With this addiction, like most others, comes a series of loud rattling chains that you are dragging around all the while in a low grade frenzy to prevent them from making any noise lest someone see them. Like Dicken's Jacob Marley, we forge these links, adding one after another increasing the drag on our lives and difficulty in concealing them.
Freedom means not having to constantly quieten and carefully conceal these links...
Freedom to not break into a low grade panic anytime someone goes near the methods by which those links are cast...
Freedom does, however warrant a level of transparency that I struggle with.

As part of this discussion, I've realized that there are two mindsets on the issue of privacy...those who believe that if you have nothing to hide then who cares... Why be concerned about lack of privacy?

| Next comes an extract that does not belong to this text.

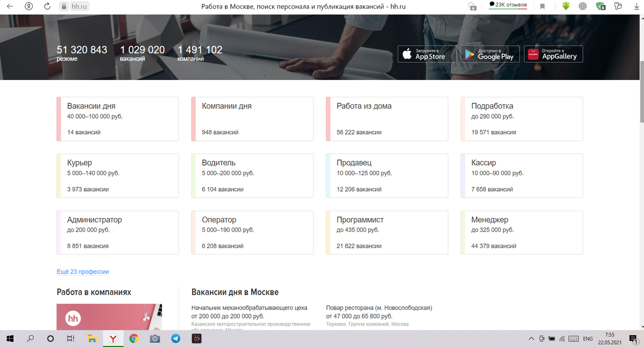Click the globe translate icon in toolbar
This screenshot has height=347, width=644.
click(x=583, y=6)
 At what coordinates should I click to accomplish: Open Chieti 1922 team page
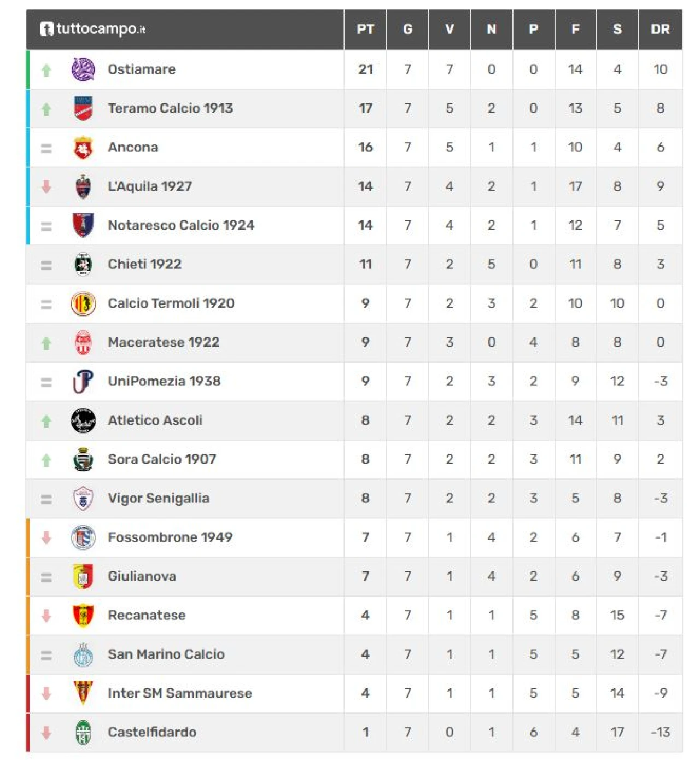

And then there are those who believe that regardless of intent, we'd prefer not to be under surveillance.
I am attached, philosophically to being an intensely private person. I don't give out email addresses, let alone phone number, I'm deeply suspicious of any attempts to mine data let alone using social media. Even walking in an urban environment now smacks of 1984 with cameras at every corner on every street....
our cars hooked into GPS reporting systems,
our browsing habits monitored.
All this troubles some deeply and some don't give a shit.
I am of the former, so part of the difficulty in this process is knowing that if I make a FB post at 4am...someone is making notes and I may have to answer to it.....regardless of the intent.
This is one of the most difficult issues that I struggle with.
I just have to remember that, for now, it is an essential tool used in recovery and necessary for my partner... but make no mistake, it does change the dynamic of the relationship.